Gender and age were significant predictors of the difference between RHt and MHt. On average, males overestimated height while females reported their height relatively accurately, as detailed in table 1⇓. However, there was a wide spread of values for both sexes, as illustrated in fig 1⇓. Overall there was a small positive correlation between age and RHt–MHt (r = 0.251, p < 0.001).
Comparison of subjects who had been measured previously with those who guessed their height revealed more accurate reporting by the latter group: mean (SD), range RHt–MHt 0.81 (2.03), −4.8 to 5.2 cm and 0.05 (2.47), −6.2 to 6.4 cm, respectively. Again, however, there was a wide spread of values in each group.
The results of this study support our hypothesis that men tend to overestimate their height. In contrast, on average women estimated their height relatively accurately. However, there was considerable individual variation, with 13% of women and 27% of men overestimating their height by 2.5 cm (1 inch) or more and 18% of women and 4% of men underestimating by the same amount.
Metric units of measurement have been taught in UK schools since 1974 and are used exclusively by health professionals and the clothing industry. Despite this, most subjects reported their height in feet and inches, to the nearest half inch (1.3 cm). In contrast, height was measured to the nearest 0.1 cm. Clearly, this discrepancy between units of measurement may account for some of the difference between measured and reported height.
Surprisingly, we found that height was reported more accurately by subjects who guessed their height than by those who had been measured before. This may reflect a poor standard of measurement in both medical and non-medical settings.
While using parental heights to ascertain whether a child’s height centile is consistent with genetic expectations is widely used, it is important to recognise the limitations of this practice. In particular, adjustment should be made for regression to the mean—that is, the tendency for children of especially short or tall parents to be relatively less short or tall.1
There have been a considerable number of studies investigating the accuracy of self-reported heights, with varying conclusions. For example, women overestimated their height in 21 of 26 studies reviewed by Engstrom and colleagues.2 In keeping with the present study, the mean differences between reported and measured heights were small but there was significant individual variation. Both men and women (n = 4808; age range 35–76 years) in the Oxford cohort of the European Prospective Investigation into Cancer and Nutrition (EPIC) overestimated their height, the discrepancy being greater in men than in women (mean (SD) 1.23 (2.57) versus 0.6 (2.68) cm).3 As in the current study, height difference was positively associated with age in both sexes. However, in contrast to our study, in men there was a negative association with actual height (that is, shorter men overestimated their height more). Interestingly, in a Scottish study based on a random population sample, both men and women (n = 1836; age range 25–64 years) underestimated their height by a mean (SD) of 1.3 (2.50) and 1.7 (2.37) cm, respectively.4
Despite the differences between the present study and previous investigations in terms of over- or underestimation of height, a common feature of all studies, is the wide individual variation between reported and measured heights in both sexes.

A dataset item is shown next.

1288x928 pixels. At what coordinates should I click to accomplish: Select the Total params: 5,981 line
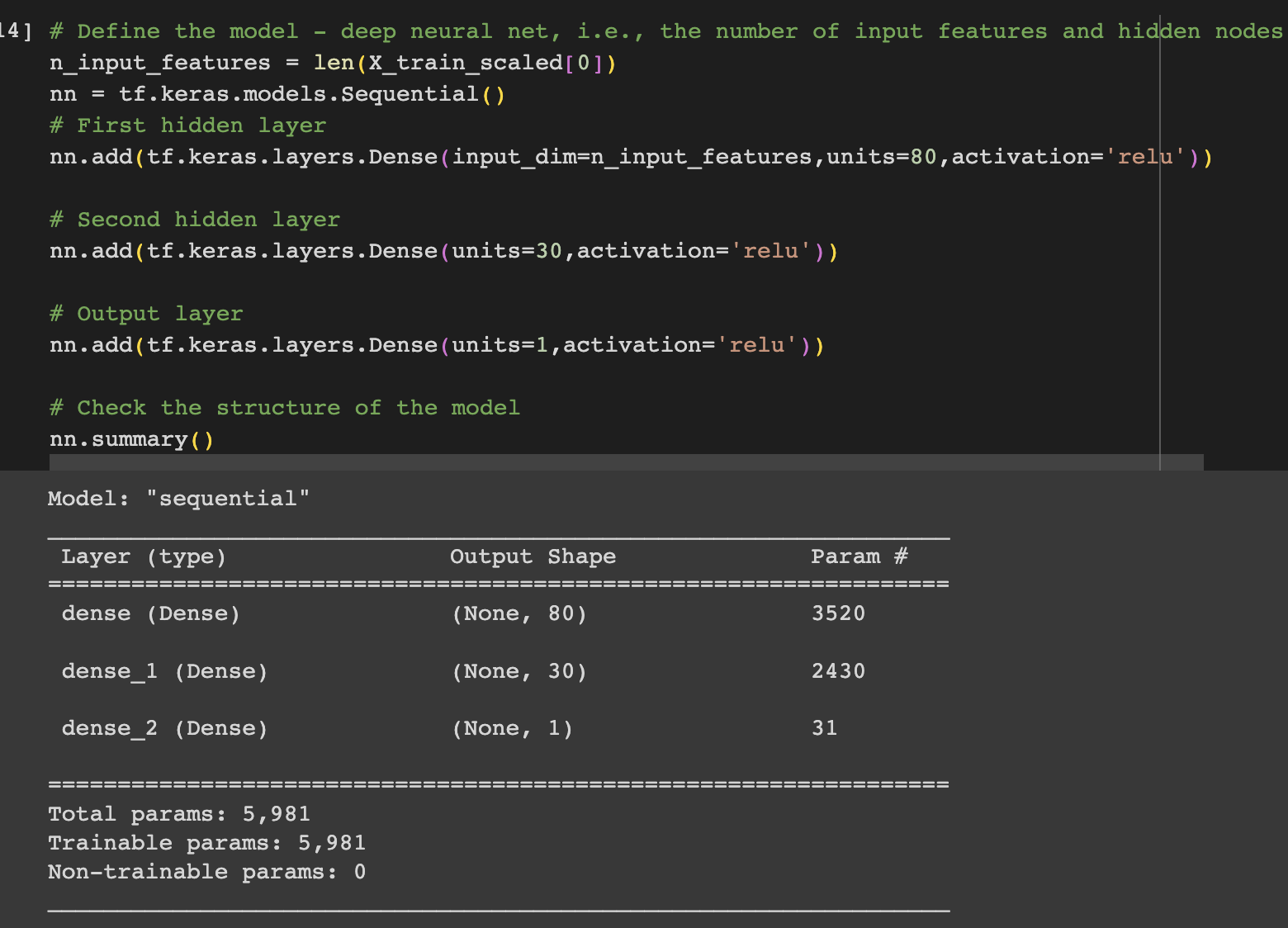tap(179, 813)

This reinforces the need for accurate measurement of both mother and father in paediatric clinical practice. We recommend that efforts should be made to measure both parents at the earliest opportunity and record their heights in the child health record.
We would like to thank the European Society for Paediatric Endocrinology for funding Dr Filiz Cizmecioglu’s six month fellowship in Scotland and all the parents who agreed to participate in this study.